To do:
- a) Decide whether each statement below agrees with the passage on European luxury hotels. Answer yes or no for each, and quote the deciding words from the passage: (i) The Augustine in Prague looks onto the Wallenstein Garden. (ii) Le Richemond is in Munich. (iii) The Four Seasons Hotel Firenze opens before the Hotel Istanbul at Bosphorus.
- b) Please write out the part of the passage on European luxury hotels starting with "Using some creative" and going on through "from the Duomo.".
- c) Carry on the passage on European luxury hotels from its last sentence.

Excerpt provided:
—————

Nobody phoned me from Le Richemond, in Geneva, or the Charles Hotel, in Munich, where I would also be staying, which is not to say these places don’t have their knives sharpened: They are, after all, urban hotels that do big business with business travelers, not country resorts focused on the leisure market. Warm and fuzzy is not their style, which is fine. As outposts of an empire built on a different model, they have other attributes.
Slick, sleek, and possibly impossible to trip up no matter how many traps you lay for them, Le Richemond and the Charles belong to the Rocco Forte Collection, which by July will also have the Augustine, in Prague. Looking onto the Wallenstein Garden, a geometric masterpiece of the early Baroque, the Augustine is set to inhabit a historic complex of five buildings, including a portion of a working 13th-century monastery. Spying monks on their way to vespers isn’t normally part of the five-star hotel experience. But it will be here, and you won’t even have to pay extra.
Using some creative math, Forte has lately taken to calling itself the largest luxury hotel operator in Europe. Oh really?Tell that to the Four Seasons, whose Hotel Istanbul at Bosphorus bows in June, followed the next month by the Hotel Firenze, in Florence. While the Istanbul is folded into a romantic 19th-century Ottoman mansion with views across the strait to the Asian side of the city, the Firenze claims a ravishing Renaissance palazzo steps from the Duomo.

—————

Recorded data:
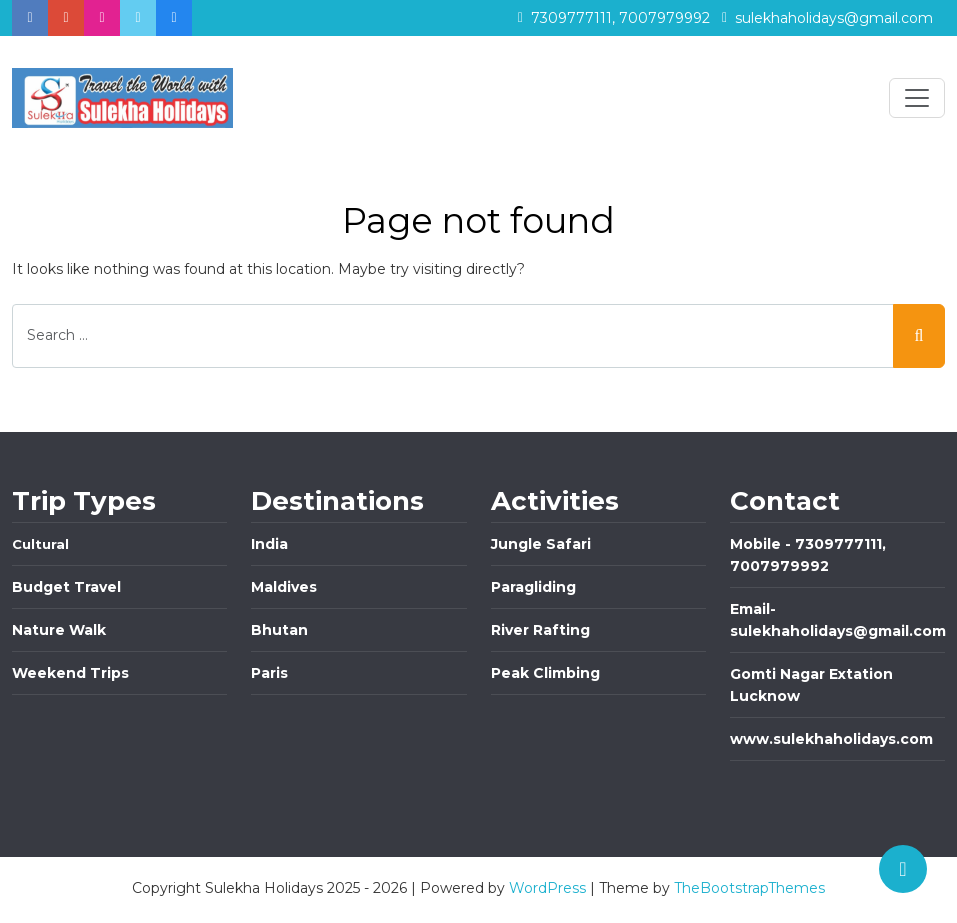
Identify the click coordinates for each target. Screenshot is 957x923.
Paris (269, 673)
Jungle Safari (541, 544)
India (269, 544)
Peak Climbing (545, 673)
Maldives (284, 587)
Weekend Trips (70, 673)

—————

Task answers:
- a)
(i) Yes: "Looking onto the Wallenstein Garden, a geometric masterpiece of the early Baroque, the Augustine is set to inhabit a historic complex of five buildings"
(ii) No: "Le Richemond, in Geneva"
(iii) No: "Hotel Istanbul at Bosphorus bows in June, followed the next month by the Hotel Firenze, in Florence"

- b)
Using some creative math, Forte has lately taken to calling itself the largest luxury hotel operator in Europe. Oh really?Tell that to the Four Seasons, whose Hotel Istanbul at Bosphorus bows in June, followed the next month by the Hotel Firenze, in Florence. While the Istanbul is folded into a romantic 19th-century Ottoman mansion with views across the strait to the Asian side of the city, the Firenze claims a ravishing Renaissance palazzo steps from the Duomo.

- c)
Capella is too wet behind the ears for the established big guns to really care about it. Richard Power, Forte’s brand managing director, calls Four Seasons his “most admired competitor,” but insists he’s never even heard of Capella. Forte and Capella are not head-to-head rivals, but Power’s ignorance is still a little odd when you consider that both are luxury brands vying for consumer mind-share. When Schulze told me he did not know the Forte product well enough to comment on it, I started to think maybe I was the paranoid one. I always assume these guys read each other’s moves like tea leaves. But beyond a preoccupation with size, maybe they really do live in a bubble.
Richard Power may finally hear about capella when its third property, the Breidenbacher Hof in Düsseldorf, opens this month. Not that it will be an easy sell. Much is being made of the hotel’s location on the “glamorous” Königsallee, the city’s principal boulevard, but for many, glamour and Düsseldorf will never make it down the aisle.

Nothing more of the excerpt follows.